Of course, Sikh Guru’s and especially Guru Gobind Singhji with Khalsa Panth, provided a new path for salvation with codification of text, vows and a Sikh version of baptism. But in Guru’s message mukti (salvation) from political and social oppression got precedence over mukti from the cycle of birth and death. The combination of Guru Panth, symbolised by the Guru Granth Sahib and Khalsa Panth, symbolised by the five emblems and the Rahit (the Khalsa code of belief and conduct), restored the balance between spiritual and material world. His message was that of Bhakti (devotion) with Shakti (might). It was critical at that point considering the then socio-political situation where spiritual actions were perceived as passiveness. Today, with the mindless upsurge of
materialism, Guru’s action oriented spiritualism rooted in the teachings of all the great voices of Bharat, is all the more relevant.
The fragmented society engulfed in selfish interests based on family and caste considerations provides fertile ground for the outsiders for domination and oppression.
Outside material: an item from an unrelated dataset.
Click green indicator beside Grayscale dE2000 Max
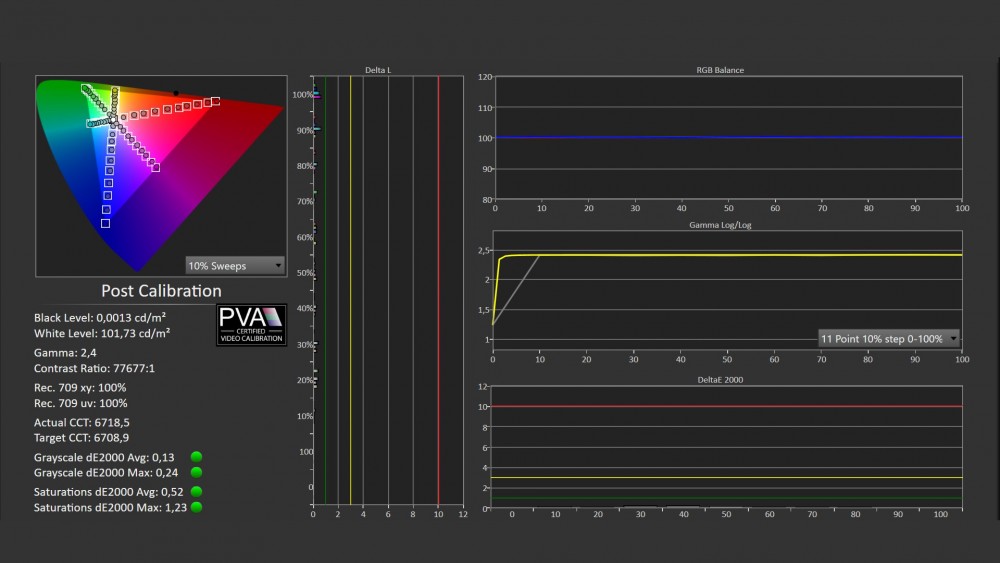1000x563 pixels. click(x=196, y=472)
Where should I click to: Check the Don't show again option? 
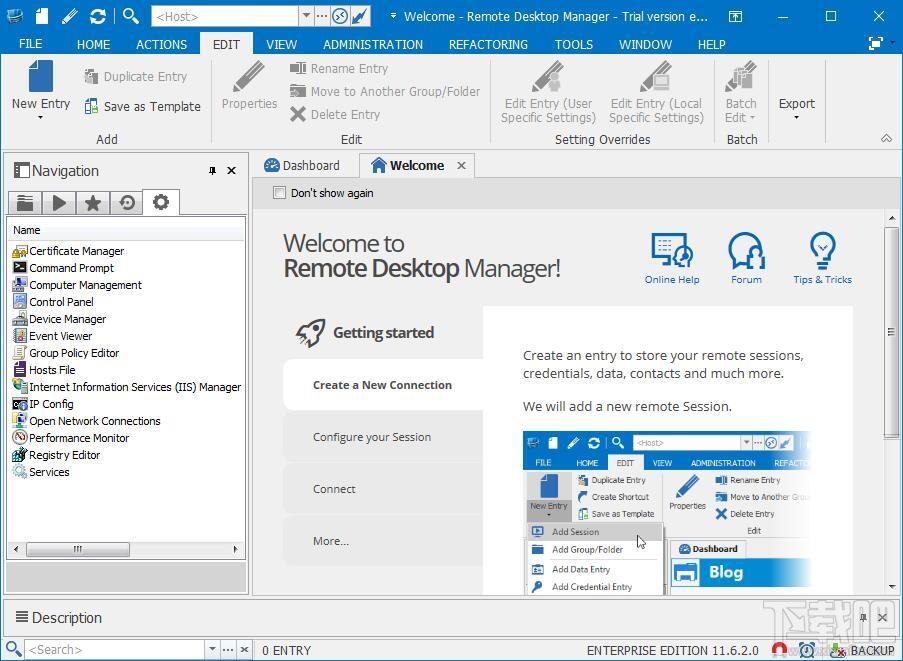click(x=280, y=193)
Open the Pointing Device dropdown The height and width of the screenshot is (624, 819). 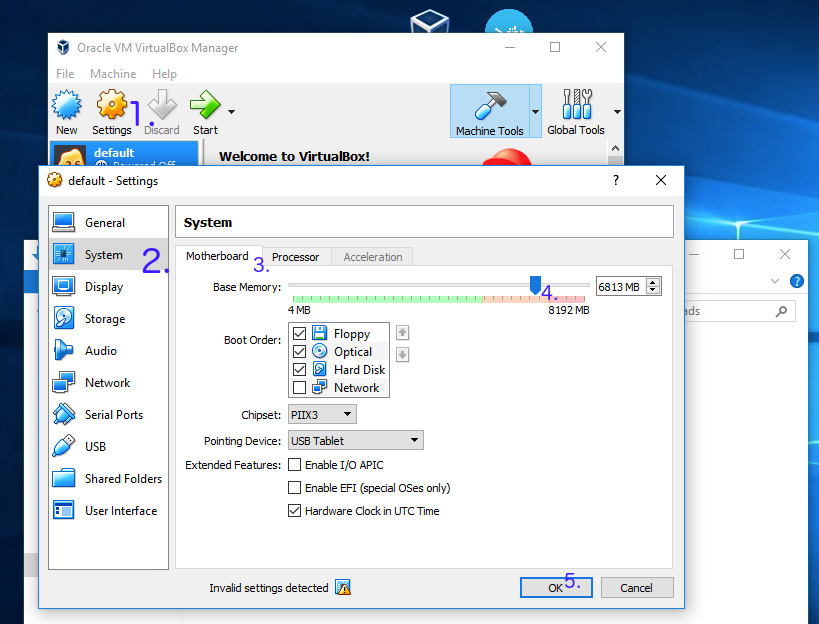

He realised that if everyone is ready to merge his individual self into the greater self of the community, it can create a larger family strong enough to any external challenges. His dramatic act of asking for the heads of five of his followers, later came to be known as Panj Pyare (Five Chosen Ones), who came from different castes and regions of Bharat, gave a major blow to the caste based discrimination. He went ahead and received Diksha at the hands of the same Panj Pyare who were ready to give supreme sacrifice for the Divine Cause. This way, he made the collective power and the impersonal Guru superior to individual one. Awakening the collective self and organising the virtuous society was another significant message of Guruji which is still relevant for us.
His was the message of ‘Bhartiyata’ which consist of ways of worship to be true and leading to the same Supreme authority. Therefore for him, Nihangis (fighters), Nirmales (Vedanti Sikhs), Sewa Panthis etc all were the carriers of the same message of supremacy of Dharma, for which he firmly believed that the winning over of Adharma is necessary. This lesson of his along with the organisational structure could create the legacy which we witness from the tradition of Banda Singh Bahadur to the brave soldiers of our Sikh Regiment.
Thus, through Khalsa tradition, Guruji provided collective and organisational edifice to the religious actions in tune with the virtue of ‘fight for the victory of righteousness’ propagated by sages and saints of Bharat. Today, we need to cherish this contribution of Guru Gobind Singhji as a nation-builder and social reformer along with his role as a poet, warrior, leader and spiritual Guru etc.